RE: The pervasive power of western evaluation culture: how and in what ways do you wrestle with ensuring evaluation is culturally appropriate and beneficial to those who legitimise development aid? | Eval Forward

Hi Safieh and Eriasafu,

Yes, I always do want to capture the involvement of women and different ethnicities/castes in all aspects of projects. So indeed, I do visit houses and other locations, not only official meetings, and try to establish what is happening behind the scenes. But usually when decisions are made in larger meetings in mixed communities  it is the powerful in a community (and they are usually not the women or ethnic minorities) that control decision-making if there is no one present to facilitate participation of everyone.

That said, when doing a large scale evaluation there isn’t much scope for going very deep (as compared to a small project). We can’t visit all households in every community. In practice, I find that opinions vary from person to person or community to community also, so participation may not produce a similar view from all. If evaluating a project with national level funding and perhaps not local level staff or advisors, we rely on Government staff and the results framework for the indicators. Generally it is Government who decides on the priorities and approaches, and they may have different opinions from the local community or individuals.

There is also the question of whether it is reasonable to ‘interfere’ if local cultural practices are actually detrimental to women’s health or safety. To give a long example, but one that demonstrates the challenges - I work with a long term project in Nepal and the menstruation taboos in remote villages can be quite extreme, ranging from exclusion in chhaupadi huts, not being allowed to touch taps or use toilets, or eat nutritious food during menstruation or after childbirth. Bearing in mind the UN Right to sanitation and water, and the Nepali Constitution, these practices are not acceptable in law in Nepal, yet they continue. Hence, while some in the villages are opposed to interventions for change on the basis that these are traditional practices, we feel that it is justified to intervene to change practices. Something similar could be said about FGM practices in other countries.  If I came in as an evaluator and spoke with some members of the community (including older women) they would probably say that this is the local practice and is perfectly acceptable. But others, particularly the young women, may object strongly. So whose voice is considered? (it becomes a bit like the old adage of a blind person describing an elephant, depending on which part they have felt!). And by forcing women to go for open defecation rather than use their toilet, the overall sanitation and hygiene of the community is impacted, yet people may not even see the connection. So it is quite challenging.

In the case of less extreme issues – such as countries where local women have traditionally not participated in working life outside of the home… if the indicators are anticipating more participation and there isn’t, then we end up having to score the project poorly on gender equality and women’s empowerment.

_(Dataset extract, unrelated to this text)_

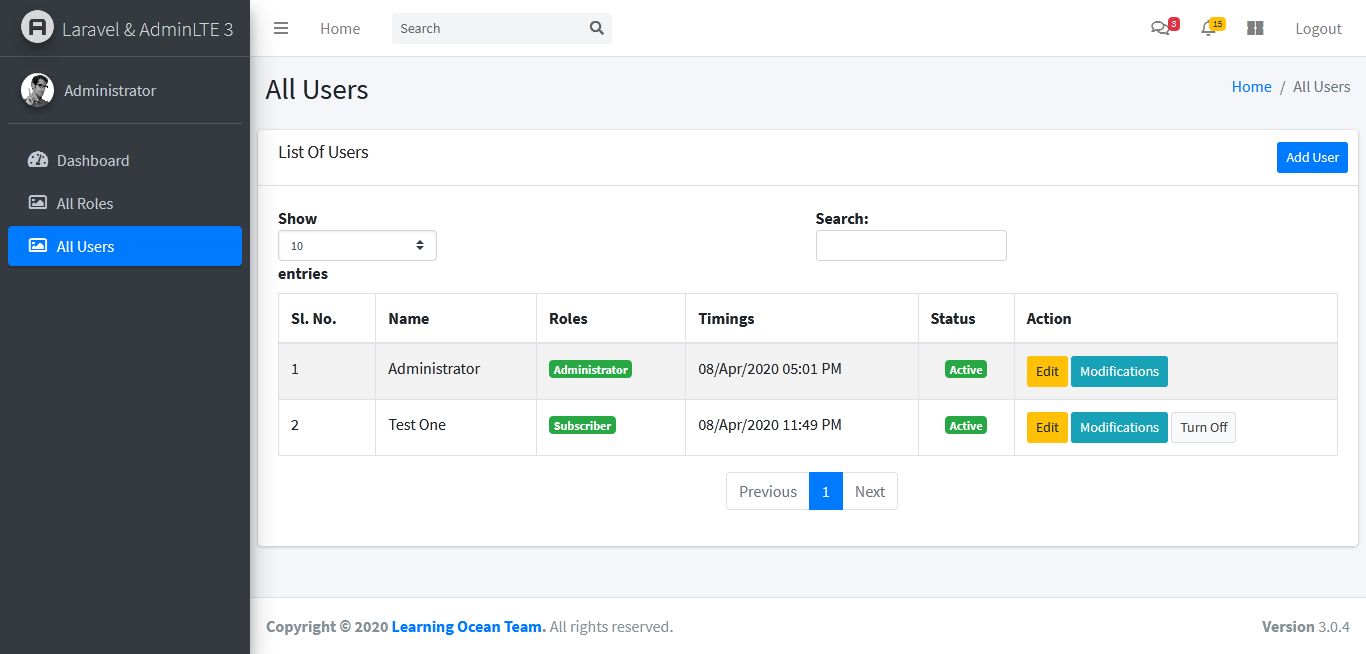Click the search magnifier icon
The height and width of the screenshot is (654, 1366).
[x=597, y=28]
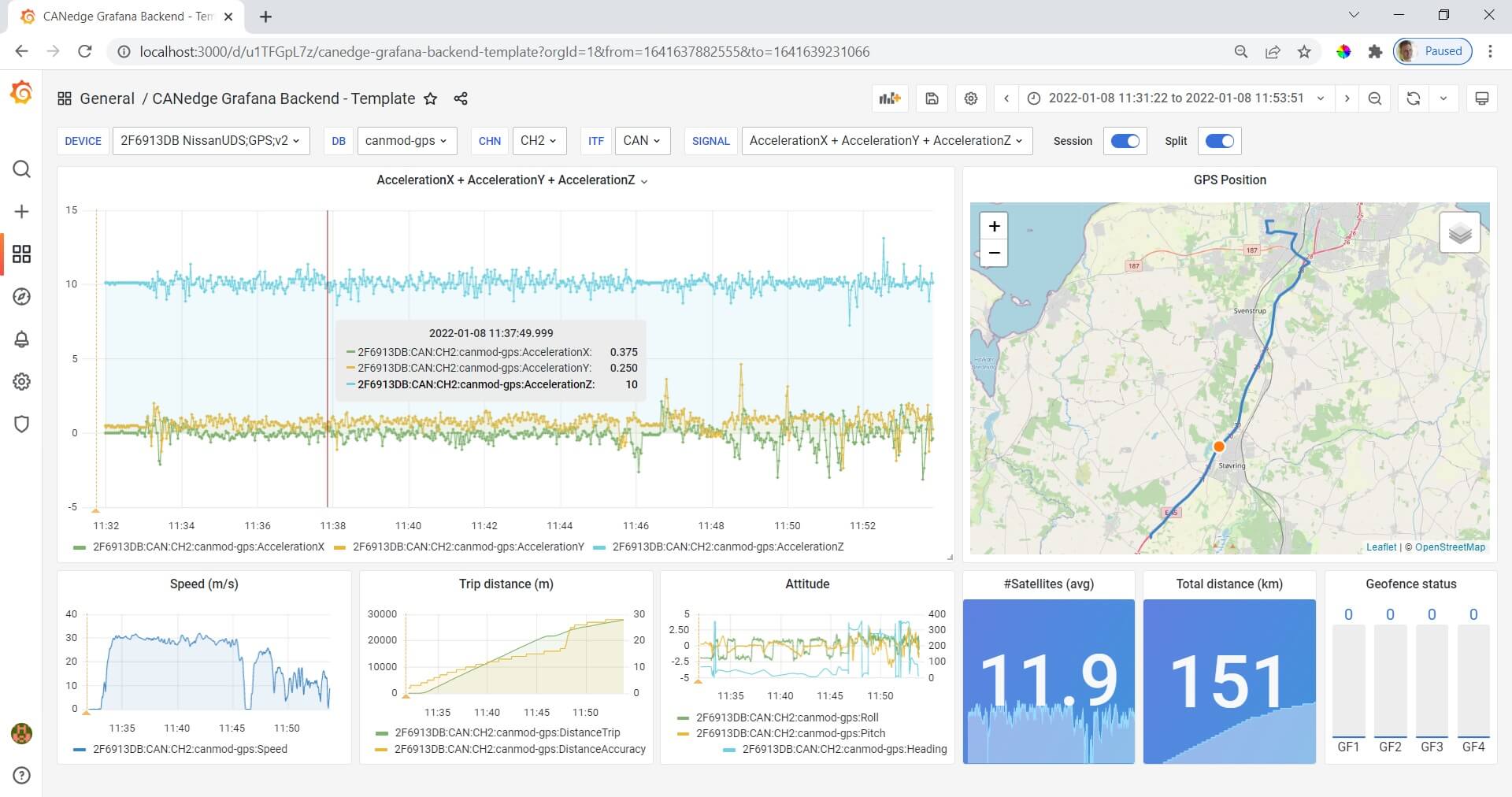Open dashboard settings gear icon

This might be a question of targets being set too high, out of synch with local culture, but then the question remains of whether it is ok to try to make a change? There are often these days expectations that development project will achieve transformative change for women or ethnic minorities, people with disabilities or other disadvantaged groups. But that can be difficult to see if women are not participating in the meetings or training, leading activities or receiving benefits. How do we measure any potential change?

Anyway – enough rambling! I don’t have the solutions here, but I am aware that as evaluators we are stuck between communities/projects and the financiers, and trying to make an acceptable and fair assessment!